- [Short problem] Reproduce each of the following entries line for line, leaving every character unchanged.

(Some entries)
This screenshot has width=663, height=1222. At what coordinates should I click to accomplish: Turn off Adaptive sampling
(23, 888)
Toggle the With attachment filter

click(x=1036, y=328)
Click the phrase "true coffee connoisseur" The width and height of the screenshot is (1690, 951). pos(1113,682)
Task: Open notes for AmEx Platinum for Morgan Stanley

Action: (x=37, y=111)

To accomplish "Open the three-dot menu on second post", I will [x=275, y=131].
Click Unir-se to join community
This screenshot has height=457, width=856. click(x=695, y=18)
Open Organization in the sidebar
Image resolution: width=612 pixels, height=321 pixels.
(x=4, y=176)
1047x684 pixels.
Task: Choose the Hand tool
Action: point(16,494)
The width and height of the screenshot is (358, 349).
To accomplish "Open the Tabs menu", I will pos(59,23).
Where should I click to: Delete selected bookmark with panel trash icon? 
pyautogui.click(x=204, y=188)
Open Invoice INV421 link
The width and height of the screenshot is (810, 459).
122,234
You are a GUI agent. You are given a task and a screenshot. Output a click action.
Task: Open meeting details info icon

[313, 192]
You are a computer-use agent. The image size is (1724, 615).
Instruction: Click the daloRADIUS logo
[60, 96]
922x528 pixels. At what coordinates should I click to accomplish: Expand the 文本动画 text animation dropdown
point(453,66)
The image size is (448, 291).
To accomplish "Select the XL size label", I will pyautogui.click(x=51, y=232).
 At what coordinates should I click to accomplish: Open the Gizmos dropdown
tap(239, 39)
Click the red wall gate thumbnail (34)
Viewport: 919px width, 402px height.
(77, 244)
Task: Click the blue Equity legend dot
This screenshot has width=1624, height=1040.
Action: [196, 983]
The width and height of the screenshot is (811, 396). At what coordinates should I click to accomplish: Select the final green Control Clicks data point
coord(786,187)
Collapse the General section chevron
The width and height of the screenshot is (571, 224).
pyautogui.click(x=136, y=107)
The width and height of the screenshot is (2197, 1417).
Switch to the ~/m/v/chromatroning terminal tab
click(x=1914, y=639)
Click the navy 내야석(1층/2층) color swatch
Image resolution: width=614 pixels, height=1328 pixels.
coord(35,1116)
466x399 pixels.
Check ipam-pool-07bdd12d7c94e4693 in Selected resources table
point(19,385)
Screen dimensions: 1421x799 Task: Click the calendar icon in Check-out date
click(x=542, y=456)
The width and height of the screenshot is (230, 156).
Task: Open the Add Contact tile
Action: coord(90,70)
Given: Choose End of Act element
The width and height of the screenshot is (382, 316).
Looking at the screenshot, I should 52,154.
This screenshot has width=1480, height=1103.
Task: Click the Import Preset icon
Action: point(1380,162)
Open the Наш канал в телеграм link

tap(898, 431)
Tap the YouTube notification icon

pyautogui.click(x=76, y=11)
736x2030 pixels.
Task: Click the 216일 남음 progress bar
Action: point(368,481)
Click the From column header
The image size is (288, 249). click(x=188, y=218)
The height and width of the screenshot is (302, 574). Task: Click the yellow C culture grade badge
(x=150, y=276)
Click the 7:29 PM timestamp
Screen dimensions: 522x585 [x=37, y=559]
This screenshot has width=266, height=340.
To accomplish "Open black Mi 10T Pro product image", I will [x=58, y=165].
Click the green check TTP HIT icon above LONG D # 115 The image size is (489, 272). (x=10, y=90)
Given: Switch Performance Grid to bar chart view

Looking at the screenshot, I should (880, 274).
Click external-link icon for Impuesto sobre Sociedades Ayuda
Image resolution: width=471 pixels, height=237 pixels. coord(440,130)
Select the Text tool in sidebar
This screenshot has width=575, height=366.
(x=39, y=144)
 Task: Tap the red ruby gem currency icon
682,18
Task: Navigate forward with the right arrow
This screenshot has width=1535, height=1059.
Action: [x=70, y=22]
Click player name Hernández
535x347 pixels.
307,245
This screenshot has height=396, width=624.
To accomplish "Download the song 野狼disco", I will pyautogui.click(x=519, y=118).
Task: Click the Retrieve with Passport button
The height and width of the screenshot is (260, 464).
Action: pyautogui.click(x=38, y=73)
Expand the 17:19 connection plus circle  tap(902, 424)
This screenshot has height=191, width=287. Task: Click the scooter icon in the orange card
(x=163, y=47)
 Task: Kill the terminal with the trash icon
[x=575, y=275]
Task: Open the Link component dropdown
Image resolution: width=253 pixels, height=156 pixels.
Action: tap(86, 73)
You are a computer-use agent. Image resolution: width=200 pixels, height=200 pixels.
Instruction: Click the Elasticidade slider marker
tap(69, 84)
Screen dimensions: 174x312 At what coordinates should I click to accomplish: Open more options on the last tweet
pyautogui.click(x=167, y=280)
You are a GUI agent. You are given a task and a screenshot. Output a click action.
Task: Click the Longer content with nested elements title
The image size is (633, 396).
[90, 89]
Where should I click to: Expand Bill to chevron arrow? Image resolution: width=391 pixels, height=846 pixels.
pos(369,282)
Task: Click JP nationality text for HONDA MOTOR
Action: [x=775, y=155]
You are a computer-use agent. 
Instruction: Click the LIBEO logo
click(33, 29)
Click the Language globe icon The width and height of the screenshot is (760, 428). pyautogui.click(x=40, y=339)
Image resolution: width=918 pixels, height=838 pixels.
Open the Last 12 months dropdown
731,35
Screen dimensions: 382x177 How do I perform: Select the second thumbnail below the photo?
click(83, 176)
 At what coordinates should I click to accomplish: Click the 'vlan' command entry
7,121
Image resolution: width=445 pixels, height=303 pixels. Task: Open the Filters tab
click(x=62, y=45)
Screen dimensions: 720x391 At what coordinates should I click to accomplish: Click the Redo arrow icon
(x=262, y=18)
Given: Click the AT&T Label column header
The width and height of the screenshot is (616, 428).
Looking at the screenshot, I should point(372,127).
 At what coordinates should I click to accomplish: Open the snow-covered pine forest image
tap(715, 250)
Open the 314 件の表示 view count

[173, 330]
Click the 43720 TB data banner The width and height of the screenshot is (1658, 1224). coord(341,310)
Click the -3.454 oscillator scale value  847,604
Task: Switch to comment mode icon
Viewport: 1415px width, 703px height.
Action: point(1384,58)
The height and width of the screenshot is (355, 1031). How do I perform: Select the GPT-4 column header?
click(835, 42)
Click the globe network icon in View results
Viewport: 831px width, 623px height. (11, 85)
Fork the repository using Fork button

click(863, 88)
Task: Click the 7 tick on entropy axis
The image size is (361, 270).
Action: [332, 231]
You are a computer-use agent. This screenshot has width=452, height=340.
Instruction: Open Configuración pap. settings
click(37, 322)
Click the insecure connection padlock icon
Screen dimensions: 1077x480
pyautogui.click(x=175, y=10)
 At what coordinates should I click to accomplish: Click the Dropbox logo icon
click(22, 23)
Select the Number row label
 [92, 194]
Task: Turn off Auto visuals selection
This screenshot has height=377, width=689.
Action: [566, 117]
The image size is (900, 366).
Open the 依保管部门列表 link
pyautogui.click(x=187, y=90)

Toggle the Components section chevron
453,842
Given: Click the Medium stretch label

- [Complete output]
This screenshot has width=663, height=1222. At what coordinates should I click to accomplish: Turn off Adaptive sampling
(23, 888)
Toggle the With attachment filter

click(x=1036, y=328)
Click the phrase "true coffee connoisseur" The width and height of the screenshot is (1690, 951). pos(1113,682)
Task: Open notes for AmEx Platinum for Morgan Stanley

Action: (x=37, y=111)

To accomplish "Open the three-dot menu on second post", I will [x=275, y=131].
Click Unir-se to join community
This screenshot has height=457, width=856. click(x=695, y=18)
Open Organization in the sidebar
Image resolution: width=612 pixels, height=321 pixels.
(x=4, y=176)
1047x684 pixels.
Task: Choose the Hand tool
Action: point(16,494)
The width and height of the screenshot is (358, 349).
To accomplish "Open the Tabs menu", I will pos(59,23).
Where should I click to: Delete selected bookmark with panel trash icon? 
pyautogui.click(x=204, y=188)
Open Invoice INV421 link
The width and height of the screenshot is (810, 459).
122,234
You are a GUI agent. You are given a task and a screenshot. Output a click action.
Task: Open meeting details info icon

[313, 192]
You are a computer-use agent. The image size is (1724, 615).
Instruction: Click the daloRADIUS logo
[60, 96]
922x528 pixels. At what coordinates should I click to accomplish: Expand the 文本动画 text animation dropdown
point(453,66)
The image size is (448, 291).
To accomplish "Select the XL size label", I will pyautogui.click(x=51, y=232).
 At what coordinates should I click to accomplish: Open the Gizmos dropdown
tap(239, 39)
Click the red wall gate thumbnail (34)
Viewport: 919px width, 402px height.
(77, 244)
Task: Click the blue Equity legend dot
This screenshot has width=1624, height=1040.
Action: [196, 983]
The width and height of the screenshot is (811, 396). At what coordinates should I click to accomplish: Select the final green Control Clicks data point
coord(786,187)
Collapse the General section chevron
The width and height of the screenshot is (571, 224).
pyautogui.click(x=136, y=107)
The width and height of the screenshot is (2197, 1417).
Switch to the ~/m/v/chromatroning terminal tab
click(x=1914, y=639)
Click the navy 내야석(1층/2층) color swatch
Image resolution: width=614 pixels, height=1328 pixels.
coord(35,1116)
466x399 pixels.
Check ipam-pool-07bdd12d7c94e4693 in Selected resources table
point(19,385)
Screen dimensions: 1421x799 Task: Click the calendar icon in Check-out date
click(x=542, y=456)
The width and height of the screenshot is (230, 156).
Task: Open the Add Contact tile
Action: coord(90,70)
Given: Choose End of Act element
The width and height of the screenshot is (382, 316).
Looking at the screenshot, I should 52,154.
This screenshot has width=1480, height=1103.
Task: Click the Import Preset icon
Action: point(1380,162)
Open the Наш канал в телеграм link

tap(898, 431)
Tap the YouTube notification icon

pyautogui.click(x=76, y=11)
736x2030 pixels.
Task: Click the 216일 남음 progress bar
Action: point(368,481)
Click the From column header
The image size is (288, 249). click(x=188, y=218)
The height and width of the screenshot is (302, 574). Task: Click the yellow C culture grade badge
(x=150, y=276)
Click the 7:29 PM timestamp
Screen dimensions: 522x585 [x=37, y=559]
This screenshot has width=266, height=340.
To accomplish "Open black Mi 10T Pro product image", I will [x=58, y=165].
Click the green check TTP HIT icon above LONG D # 115 The image size is (489, 272). (x=10, y=90)
Given: Switch Performance Grid to bar chart view

Looking at the screenshot, I should (880, 274).
Click external-link icon for Impuesto sobre Sociedades Ayuda
Image resolution: width=471 pixels, height=237 pixels. coord(440,130)
Select the Text tool in sidebar
This screenshot has width=575, height=366.
(x=39, y=144)
 Task: Tap the red ruby gem currency icon
682,18
Task: Navigate forward with the right arrow
This screenshot has width=1535, height=1059.
Action: [x=70, y=22]
Click player name Hernández
535x347 pixels.
307,245
This screenshot has height=396, width=624.
To accomplish "Download the song 野狼disco", I will pyautogui.click(x=519, y=118).
Task: Click the Retrieve with Passport button
The height and width of the screenshot is (260, 464).
Action: pyautogui.click(x=38, y=73)
Expand the 17:19 connection plus circle  tap(902, 424)
This screenshot has height=191, width=287. Task: Click the scooter icon in the orange card
(x=163, y=47)
 Task: Kill the terminal with the trash icon
[x=575, y=275]
Task: Open the Link component dropdown
Image resolution: width=253 pixels, height=156 pixels.
Action: tap(86, 73)
You are a computer-use agent. Image resolution: width=200 pixels, height=200 pixels.
Instruction: Click the Elasticidade slider marker
tap(69, 84)
Screen dimensions: 174x312 At what coordinates should I click to accomplish: Open more options on the last tweet
pyautogui.click(x=167, y=280)
You are a GUI agent. You are given a task and a screenshot. Output a click action.
Task: Click the Longer content with nested elements title
The image size is (633, 396).
[90, 89]
Where should I click to: Expand Bill to chevron arrow? Image resolution: width=391 pixels, height=846 pixels.
pos(369,282)
Task: Click JP nationality text for HONDA MOTOR
Action: [x=775, y=155]
You are a computer-use agent. 
Instruction: Click the LIBEO logo
click(33, 29)
Click the Language globe icon The width and height of the screenshot is (760, 428). pyautogui.click(x=40, y=339)
Image resolution: width=918 pixels, height=838 pixels.
Open the Last 12 months dropdown
731,35
Screen dimensions: 382x177 How do I perform: Select the second thumbnail below the photo?
click(83, 176)
 At what coordinates should I click to accomplish: Click the 'vlan' command entry
7,121
Image resolution: width=445 pixels, height=303 pixels. Task: Open the Filters tab
click(x=62, y=45)
Screen dimensions: 720x391 At what coordinates should I click to accomplish: Click the Redo arrow icon
(x=262, y=18)
Given: Click the AT&T Label column header
The width and height of the screenshot is (616, 428).
Looking at the screenshot, I should point(372,127).
 At what coordinates should I click to accomplish: Open the snow-covered pine forest image
tap(715, 250)
Open the 314 件の表示 view count

[173, 330]
Click the 43720 TB data banner The width and height of the screenshot is (1658, 1224). coord(341,310)
Click the -3.454 oscillator scale value  847,604
Task: Switch to comment mode icon
Viewport: 1415px width, 703px height.
Action: point(1384,58)
The height and width of the screenshot is (355, 1031). How do I perform: Select the GPT-4 column header?
click(835, 42)
Click the globe network icon in View results
Viewport: 831px width, 623px height. (11, 85)
Fork the repository using Fork button

click(863, 88)
Task: Click the 7 tick on entropy axis
The image size is (361, 270).
Action: [332, 231]
You are a computer-use agent. This screenshot has width=452, height=340.
Instruction: Open Configuración pap. settings
click(37, 322)
Click the insecure connection padlock icon
Screen dimensions: 1077x480
pyautogui.click(x=175, y=10)
 At what coordinates should I click to accomplish: Click the Dropbox logo icon
click(22, 23)
Select the Number row label
 [92, 194]
Task: Turn off Auto visuals selection
This screenshot has height=377, width=689.
Action: [566, 117]
The image size is (900, 366).
Open the 依保管部门列表 link
pyautogui.click(x=187, y=90)

Toggle the Components section chevron
453,842
Given: Click the Medium stretch label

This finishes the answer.